Stick? You have experience with wax+ brazillians? *TMI* ...:surprise:


----------



## Stick486 (Jan 4, 2013)

as a service tech...
yes...

''TMI'' hell...
you asked...


----------



## Stick486 (Jan 4, 2013)

DaninVan said:


> Stick? You have experience with wax ...:surprise:


as often as this subject comes up like just in the last month or two.....
it's in a PDF now for fast posting...

the PDF is done...
anybody/everybody can now post it...
you get the askers to read it...
thread over before it even hardly got started...

then we hijack/derail the thread as per NOP/SOP...


----------



## honesttjohn (Feb 17, 2015)

Stick,

We can't hold a "candle" to you and your vast array of knowledge!

HJ


----------



## Stick486 (Jan 4, 2013)

honesttjohn said:


> Stick,
> 
> We can't hold a "candle" to you and your vast array of knowledge!
> 
> HJ


sure ya can....
lots of subjects are in the know nothing barrel...

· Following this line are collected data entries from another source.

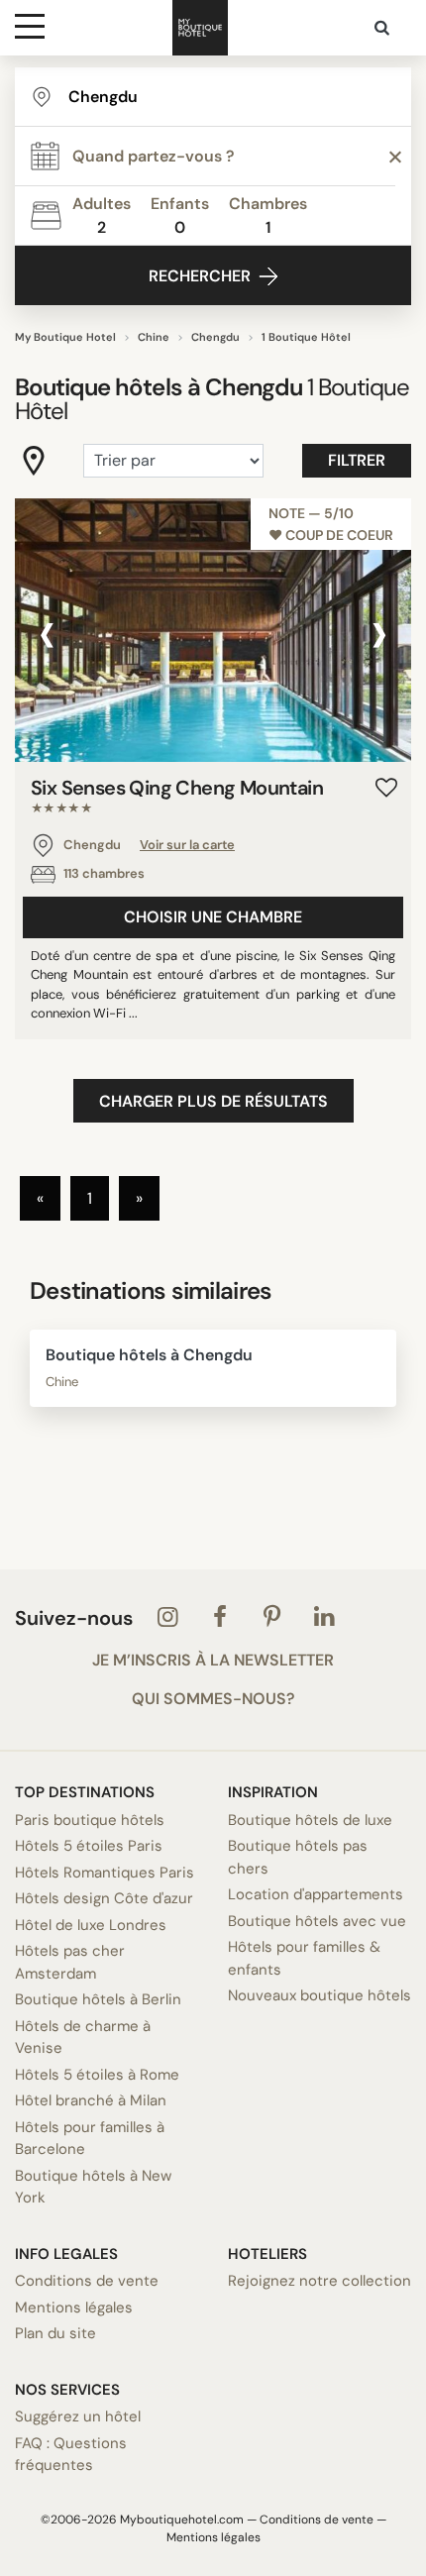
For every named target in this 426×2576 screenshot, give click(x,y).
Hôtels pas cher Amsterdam (70, 1962)
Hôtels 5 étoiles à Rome (97, 2075)
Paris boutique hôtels (89, 1820)
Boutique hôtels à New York (93, 2187)
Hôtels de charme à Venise (83, 2037)
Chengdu (215, 337)
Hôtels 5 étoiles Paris (88, 1846)
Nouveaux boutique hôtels (319, 1995)
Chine (153, 337)
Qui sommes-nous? (213, 1699)
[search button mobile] (383, 27)
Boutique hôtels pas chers (298, 1857)
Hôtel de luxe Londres (90, 1925)
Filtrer (356, 460)
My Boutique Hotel (65, 337)
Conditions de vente (87, 2281)
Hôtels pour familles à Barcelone (89, 2138)
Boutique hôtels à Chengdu (149, 1354)
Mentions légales (74, 2307)
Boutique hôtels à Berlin (98, 1999)
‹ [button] (47, 633)
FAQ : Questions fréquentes (71, 2454)
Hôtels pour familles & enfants (304, 1958)
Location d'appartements (315, 1894)
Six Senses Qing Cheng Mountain (177, 797)
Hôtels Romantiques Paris (104, 1872)
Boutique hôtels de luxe (310, 1820)
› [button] (379, 633)
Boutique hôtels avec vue (317, 1921)
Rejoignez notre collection (319, 2281)
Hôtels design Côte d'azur (104, 1898)
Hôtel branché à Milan (90, 2100)
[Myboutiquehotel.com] (200, 27)
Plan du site (55, 2333)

how are you on finishing...
no clue here...
not even much of a file...

even worse on CNC...


----------



## schnewj (Nov 18, 2013)

Stick486 said:


> as often as this subject comes up like just in the last month or two.....
> it's in a PDF now for fast posting...
> 
> the PDF is done...
> ...


...and now, back to our regularly scheduled thread HI-JACK!


----------



## old coasty (Aug 15, 2014)

Every time Stick post a pdf, it goes into my Woodworking folder/subfolder. Getting a huge woodworking knowledge base from it. Keep em coming Stick.


----------



## johnnie_dr (Jan 8, 2016)

I use ear wax...got plenty ? ;-)

Use it on my hair too...


----------



## JudgeMike (Feb 27, 2012)

I have used Johnson's Paste Wax also. It worked for me somewhat but maybe I did not buff it correctly. I only used a towel. It did not last long. Couple of weeks at best. The light rust always returned. Someone here mentioned they used wax paper. I tried that with much better results. I fold about a 1ft. square into a quarter-fold and buff my table saw with that. It does leave little tiny bumps on the table but it doesn't interfere with anything I do. Just something else to try if Johnsons does not work for you.


----------